Liam frowned as he shook his head, the ultimate immovable object to her irresistible force. “Sorry, it’s going to take a hell of a lot more than that to convince me to surrender to the boys with the deep pockets. I’d rather just go my own way.”
“Why don’t you?” she said encouragingly. The next moment she’d crossed the floor to the door and held it wide open for him, her meaning clear. “Nobody here will stop you, that’s for damn sure.”
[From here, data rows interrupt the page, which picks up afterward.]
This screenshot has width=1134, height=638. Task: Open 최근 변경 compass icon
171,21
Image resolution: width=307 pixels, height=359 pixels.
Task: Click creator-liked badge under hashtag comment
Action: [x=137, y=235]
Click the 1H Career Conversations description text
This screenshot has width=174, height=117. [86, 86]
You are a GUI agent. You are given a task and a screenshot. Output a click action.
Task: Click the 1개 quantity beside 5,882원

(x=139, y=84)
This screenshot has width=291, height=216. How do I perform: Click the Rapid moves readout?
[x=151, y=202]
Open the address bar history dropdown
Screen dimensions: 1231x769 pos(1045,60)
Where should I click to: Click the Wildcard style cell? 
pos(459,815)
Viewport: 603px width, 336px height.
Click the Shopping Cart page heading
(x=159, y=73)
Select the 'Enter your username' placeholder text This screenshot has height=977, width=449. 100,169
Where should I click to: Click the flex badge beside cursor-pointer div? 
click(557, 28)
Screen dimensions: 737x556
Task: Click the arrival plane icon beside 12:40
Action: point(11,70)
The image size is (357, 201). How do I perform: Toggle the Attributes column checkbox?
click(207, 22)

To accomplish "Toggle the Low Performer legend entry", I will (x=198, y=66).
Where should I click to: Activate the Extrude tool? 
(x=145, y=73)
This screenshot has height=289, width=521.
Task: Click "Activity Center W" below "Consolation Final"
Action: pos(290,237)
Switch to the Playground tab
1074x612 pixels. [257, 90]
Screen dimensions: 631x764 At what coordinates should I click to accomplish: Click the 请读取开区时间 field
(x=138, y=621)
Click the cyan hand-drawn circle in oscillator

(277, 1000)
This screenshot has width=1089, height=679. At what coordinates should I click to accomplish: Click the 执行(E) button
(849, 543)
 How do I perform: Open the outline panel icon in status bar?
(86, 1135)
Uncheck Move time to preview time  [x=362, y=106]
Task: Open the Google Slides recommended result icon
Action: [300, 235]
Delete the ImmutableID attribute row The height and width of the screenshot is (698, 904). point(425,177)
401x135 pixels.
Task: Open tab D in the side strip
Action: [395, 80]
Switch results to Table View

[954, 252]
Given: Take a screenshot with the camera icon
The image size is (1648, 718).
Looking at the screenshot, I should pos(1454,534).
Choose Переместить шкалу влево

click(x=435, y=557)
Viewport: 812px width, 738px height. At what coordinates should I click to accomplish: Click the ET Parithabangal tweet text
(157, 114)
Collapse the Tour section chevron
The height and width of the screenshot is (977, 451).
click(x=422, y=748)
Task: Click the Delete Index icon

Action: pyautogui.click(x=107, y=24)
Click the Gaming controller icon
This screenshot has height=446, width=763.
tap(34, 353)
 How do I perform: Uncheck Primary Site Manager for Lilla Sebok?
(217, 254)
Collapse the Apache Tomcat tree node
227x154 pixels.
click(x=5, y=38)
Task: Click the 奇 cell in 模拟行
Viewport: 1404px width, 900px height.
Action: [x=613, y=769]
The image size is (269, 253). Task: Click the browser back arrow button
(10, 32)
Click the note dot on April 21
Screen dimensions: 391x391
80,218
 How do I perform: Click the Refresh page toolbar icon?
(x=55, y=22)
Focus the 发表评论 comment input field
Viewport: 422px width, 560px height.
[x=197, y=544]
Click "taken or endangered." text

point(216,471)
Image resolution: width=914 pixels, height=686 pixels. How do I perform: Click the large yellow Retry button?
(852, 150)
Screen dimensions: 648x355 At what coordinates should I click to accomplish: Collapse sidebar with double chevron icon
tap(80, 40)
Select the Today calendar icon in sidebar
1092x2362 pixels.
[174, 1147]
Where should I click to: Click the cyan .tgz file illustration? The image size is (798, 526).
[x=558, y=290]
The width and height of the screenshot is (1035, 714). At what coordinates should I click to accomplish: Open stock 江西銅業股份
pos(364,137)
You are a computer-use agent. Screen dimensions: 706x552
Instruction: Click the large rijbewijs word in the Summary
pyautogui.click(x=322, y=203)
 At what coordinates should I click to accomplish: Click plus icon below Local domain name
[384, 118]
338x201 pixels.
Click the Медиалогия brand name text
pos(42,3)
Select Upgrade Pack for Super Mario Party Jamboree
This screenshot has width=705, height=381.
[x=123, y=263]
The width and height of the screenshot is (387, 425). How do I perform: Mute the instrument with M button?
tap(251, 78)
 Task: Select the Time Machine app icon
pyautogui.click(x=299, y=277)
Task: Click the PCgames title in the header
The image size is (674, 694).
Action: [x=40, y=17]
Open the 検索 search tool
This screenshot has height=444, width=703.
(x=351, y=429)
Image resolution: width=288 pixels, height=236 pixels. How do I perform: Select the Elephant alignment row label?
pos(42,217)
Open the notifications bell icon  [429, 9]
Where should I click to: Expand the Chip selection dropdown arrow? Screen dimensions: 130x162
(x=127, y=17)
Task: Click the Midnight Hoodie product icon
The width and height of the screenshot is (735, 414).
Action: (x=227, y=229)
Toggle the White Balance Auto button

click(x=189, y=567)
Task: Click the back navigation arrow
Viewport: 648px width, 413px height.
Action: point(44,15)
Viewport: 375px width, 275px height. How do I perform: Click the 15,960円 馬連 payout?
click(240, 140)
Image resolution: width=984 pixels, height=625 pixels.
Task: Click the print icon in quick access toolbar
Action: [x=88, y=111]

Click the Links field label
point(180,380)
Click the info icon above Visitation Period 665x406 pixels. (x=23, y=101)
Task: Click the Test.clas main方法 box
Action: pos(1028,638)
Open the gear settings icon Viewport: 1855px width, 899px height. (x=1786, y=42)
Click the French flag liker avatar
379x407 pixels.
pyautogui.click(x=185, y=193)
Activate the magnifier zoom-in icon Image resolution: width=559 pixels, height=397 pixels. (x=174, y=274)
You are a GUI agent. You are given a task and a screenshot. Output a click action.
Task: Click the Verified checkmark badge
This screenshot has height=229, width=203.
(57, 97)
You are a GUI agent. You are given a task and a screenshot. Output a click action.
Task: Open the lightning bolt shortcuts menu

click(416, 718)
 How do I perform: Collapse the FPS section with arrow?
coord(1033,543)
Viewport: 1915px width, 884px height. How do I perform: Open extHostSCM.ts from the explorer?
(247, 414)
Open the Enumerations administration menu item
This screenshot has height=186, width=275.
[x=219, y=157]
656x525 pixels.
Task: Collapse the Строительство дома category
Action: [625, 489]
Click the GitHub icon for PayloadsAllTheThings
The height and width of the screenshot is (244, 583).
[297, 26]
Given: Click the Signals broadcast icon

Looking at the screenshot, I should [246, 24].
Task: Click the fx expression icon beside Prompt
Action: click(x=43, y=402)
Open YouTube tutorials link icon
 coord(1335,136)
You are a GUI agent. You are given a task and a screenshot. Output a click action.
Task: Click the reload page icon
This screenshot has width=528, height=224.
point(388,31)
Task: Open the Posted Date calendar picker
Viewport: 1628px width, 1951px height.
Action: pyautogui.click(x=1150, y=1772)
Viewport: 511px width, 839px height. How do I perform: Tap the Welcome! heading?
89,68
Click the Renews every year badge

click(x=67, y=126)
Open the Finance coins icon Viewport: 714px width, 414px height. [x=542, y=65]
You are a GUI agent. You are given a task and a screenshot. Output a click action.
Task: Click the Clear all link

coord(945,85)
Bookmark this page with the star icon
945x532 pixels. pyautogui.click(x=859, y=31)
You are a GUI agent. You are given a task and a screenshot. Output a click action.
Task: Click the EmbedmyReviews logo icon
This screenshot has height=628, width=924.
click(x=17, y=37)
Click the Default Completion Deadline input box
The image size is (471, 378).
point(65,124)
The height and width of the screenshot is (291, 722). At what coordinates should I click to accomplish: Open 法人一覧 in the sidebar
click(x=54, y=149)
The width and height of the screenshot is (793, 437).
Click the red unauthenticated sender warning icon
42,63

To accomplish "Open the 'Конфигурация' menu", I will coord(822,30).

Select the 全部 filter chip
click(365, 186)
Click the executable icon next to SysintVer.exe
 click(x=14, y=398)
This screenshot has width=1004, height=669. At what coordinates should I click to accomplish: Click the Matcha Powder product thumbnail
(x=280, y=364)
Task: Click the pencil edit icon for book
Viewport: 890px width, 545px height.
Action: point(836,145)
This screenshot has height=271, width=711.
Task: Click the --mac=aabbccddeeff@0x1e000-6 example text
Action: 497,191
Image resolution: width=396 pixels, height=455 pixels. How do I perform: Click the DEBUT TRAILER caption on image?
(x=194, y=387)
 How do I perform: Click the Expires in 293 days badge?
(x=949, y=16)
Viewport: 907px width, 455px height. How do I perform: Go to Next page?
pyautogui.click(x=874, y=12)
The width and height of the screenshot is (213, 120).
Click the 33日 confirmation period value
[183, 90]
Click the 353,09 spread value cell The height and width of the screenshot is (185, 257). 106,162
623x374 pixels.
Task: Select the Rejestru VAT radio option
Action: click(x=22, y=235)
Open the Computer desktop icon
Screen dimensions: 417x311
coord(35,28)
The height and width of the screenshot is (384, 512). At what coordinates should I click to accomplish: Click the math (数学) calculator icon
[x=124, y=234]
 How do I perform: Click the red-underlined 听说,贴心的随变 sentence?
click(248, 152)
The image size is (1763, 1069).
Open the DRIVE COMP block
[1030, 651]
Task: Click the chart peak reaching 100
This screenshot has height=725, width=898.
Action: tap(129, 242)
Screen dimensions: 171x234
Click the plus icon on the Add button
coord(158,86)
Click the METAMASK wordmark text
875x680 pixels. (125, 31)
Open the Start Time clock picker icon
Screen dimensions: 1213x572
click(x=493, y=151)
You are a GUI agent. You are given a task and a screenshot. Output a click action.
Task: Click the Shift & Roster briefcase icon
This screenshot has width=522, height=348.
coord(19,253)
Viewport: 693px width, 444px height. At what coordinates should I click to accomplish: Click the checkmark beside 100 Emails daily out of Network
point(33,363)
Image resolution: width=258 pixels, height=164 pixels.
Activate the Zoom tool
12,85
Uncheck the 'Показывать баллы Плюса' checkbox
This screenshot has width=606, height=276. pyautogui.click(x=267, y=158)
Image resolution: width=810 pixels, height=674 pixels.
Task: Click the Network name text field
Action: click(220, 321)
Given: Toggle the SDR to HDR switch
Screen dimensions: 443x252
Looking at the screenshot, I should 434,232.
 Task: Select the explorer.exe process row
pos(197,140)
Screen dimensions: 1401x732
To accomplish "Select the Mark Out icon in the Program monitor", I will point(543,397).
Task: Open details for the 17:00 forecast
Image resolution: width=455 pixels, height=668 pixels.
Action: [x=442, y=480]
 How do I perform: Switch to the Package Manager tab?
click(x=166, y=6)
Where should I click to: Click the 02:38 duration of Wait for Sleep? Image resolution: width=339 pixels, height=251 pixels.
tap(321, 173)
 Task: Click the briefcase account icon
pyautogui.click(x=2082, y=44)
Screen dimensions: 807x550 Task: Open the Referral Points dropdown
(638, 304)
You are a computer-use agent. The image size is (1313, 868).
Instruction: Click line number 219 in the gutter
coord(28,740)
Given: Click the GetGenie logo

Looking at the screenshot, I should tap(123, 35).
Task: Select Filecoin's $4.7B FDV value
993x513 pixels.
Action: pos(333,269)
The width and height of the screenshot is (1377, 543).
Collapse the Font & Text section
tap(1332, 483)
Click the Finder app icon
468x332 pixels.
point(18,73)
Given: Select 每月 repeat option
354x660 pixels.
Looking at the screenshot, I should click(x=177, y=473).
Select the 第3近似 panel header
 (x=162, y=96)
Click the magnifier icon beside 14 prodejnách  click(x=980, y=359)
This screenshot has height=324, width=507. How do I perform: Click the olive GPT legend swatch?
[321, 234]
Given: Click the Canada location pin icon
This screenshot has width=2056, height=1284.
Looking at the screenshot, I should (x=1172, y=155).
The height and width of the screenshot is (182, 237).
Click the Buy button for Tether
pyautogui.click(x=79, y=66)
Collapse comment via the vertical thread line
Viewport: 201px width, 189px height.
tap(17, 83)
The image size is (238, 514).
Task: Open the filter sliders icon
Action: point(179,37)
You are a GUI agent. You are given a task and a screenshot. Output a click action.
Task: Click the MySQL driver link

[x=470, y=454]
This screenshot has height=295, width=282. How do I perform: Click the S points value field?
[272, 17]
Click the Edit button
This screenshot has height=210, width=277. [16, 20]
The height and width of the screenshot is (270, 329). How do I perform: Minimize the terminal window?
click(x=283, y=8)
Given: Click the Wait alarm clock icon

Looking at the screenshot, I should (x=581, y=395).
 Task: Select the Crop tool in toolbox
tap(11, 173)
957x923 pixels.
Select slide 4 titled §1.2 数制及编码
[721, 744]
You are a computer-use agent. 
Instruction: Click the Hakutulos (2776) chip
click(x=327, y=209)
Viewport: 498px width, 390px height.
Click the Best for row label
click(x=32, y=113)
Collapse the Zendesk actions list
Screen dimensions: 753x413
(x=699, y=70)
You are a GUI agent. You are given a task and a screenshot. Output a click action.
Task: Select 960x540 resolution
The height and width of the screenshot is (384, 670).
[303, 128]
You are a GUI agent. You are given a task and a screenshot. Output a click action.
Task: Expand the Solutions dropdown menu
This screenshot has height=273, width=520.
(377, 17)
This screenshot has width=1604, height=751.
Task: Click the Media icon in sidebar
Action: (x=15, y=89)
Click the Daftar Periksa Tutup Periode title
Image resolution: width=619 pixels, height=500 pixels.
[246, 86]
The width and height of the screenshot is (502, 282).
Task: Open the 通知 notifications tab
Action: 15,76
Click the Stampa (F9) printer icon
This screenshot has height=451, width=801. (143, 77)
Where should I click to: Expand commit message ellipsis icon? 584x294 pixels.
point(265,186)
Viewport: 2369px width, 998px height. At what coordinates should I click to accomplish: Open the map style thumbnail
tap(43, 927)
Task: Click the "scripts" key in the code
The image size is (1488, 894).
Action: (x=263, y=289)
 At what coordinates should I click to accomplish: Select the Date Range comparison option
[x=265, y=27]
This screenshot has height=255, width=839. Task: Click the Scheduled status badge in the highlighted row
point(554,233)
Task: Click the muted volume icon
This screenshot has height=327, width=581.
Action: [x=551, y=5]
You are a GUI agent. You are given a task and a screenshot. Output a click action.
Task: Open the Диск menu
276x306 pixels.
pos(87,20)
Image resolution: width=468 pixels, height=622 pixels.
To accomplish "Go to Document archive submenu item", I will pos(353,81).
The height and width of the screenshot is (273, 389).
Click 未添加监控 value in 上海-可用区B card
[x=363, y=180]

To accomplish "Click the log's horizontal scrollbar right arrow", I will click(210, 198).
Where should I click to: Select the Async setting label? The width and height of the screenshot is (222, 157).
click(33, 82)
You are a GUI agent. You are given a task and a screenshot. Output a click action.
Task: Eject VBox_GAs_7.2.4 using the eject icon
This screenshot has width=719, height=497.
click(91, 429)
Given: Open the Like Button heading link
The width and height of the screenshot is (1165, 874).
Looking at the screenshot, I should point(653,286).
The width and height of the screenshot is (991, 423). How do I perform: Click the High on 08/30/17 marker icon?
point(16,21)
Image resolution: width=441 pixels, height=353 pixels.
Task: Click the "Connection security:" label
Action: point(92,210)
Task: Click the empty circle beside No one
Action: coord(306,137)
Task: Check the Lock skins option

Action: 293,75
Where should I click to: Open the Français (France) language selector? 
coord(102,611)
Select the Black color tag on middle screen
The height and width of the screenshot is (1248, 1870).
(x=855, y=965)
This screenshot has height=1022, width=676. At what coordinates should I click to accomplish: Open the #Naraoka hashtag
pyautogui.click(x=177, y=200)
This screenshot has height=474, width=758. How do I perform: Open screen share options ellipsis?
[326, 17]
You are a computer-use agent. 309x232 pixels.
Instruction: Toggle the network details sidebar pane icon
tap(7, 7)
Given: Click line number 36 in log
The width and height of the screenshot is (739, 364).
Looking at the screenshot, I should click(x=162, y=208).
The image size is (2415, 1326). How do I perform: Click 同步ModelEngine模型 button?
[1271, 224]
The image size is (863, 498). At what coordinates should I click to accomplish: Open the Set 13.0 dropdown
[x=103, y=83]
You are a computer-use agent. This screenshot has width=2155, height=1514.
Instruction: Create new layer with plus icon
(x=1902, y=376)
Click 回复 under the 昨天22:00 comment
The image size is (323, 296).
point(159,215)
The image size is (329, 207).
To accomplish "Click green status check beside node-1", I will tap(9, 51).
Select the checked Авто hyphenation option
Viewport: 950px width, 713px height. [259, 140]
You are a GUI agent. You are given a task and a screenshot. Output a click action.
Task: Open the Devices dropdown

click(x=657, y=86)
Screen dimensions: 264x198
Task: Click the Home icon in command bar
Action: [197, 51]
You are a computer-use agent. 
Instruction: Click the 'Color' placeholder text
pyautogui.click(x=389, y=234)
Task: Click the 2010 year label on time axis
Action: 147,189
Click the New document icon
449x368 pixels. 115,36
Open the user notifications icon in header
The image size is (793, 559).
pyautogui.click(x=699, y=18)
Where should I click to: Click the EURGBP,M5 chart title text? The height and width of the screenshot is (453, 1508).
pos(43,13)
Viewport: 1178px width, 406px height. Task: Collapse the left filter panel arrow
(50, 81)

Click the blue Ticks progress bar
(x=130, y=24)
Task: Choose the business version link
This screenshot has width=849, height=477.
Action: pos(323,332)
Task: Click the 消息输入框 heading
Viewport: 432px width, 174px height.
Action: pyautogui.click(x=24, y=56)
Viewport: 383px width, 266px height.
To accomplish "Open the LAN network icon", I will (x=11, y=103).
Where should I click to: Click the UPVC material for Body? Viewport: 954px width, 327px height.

Rather than do exactly that and just leave, Liam pulled himself up to his full height and seemed to just loom over her, his bearing fully emphasizing just how much taller than her he really was.
“No, but someone should really stop you,” he told her in a voice that was completely devoid of any humor. “Before it’s too late and we all wind up suffering the consequences.”
Again Julia raised her chin defiantly, her eyes flashing as she barely managed to suppress her anger.
“It’ll take a better man than you to do it,” she informed him hotly.
“Maybe,” Liam allowed, “but that doesn’t mean I can’t try.”
Before Julia could ask him just what he intended to do, Liam did it.
Did something he hadn’t even foreseen himself doing—at least not in the heat of this exchange. Although if he were being completely honest with himself, he would have had to admit that he had envisioned exactly this transpiring more than just once or twice in his head—as well as in his unguarded dreams.
One second they were exchanging glares and hot words, the next it was no longer just the words that were hot.
It was the two of them.
Liam had caught her by her shoulders and brought his mouth down on hers.
There was the argument that doing this was the only way to stop her from talking and, more importantly, from espousing the so-called cause she seemed so intent on pushing.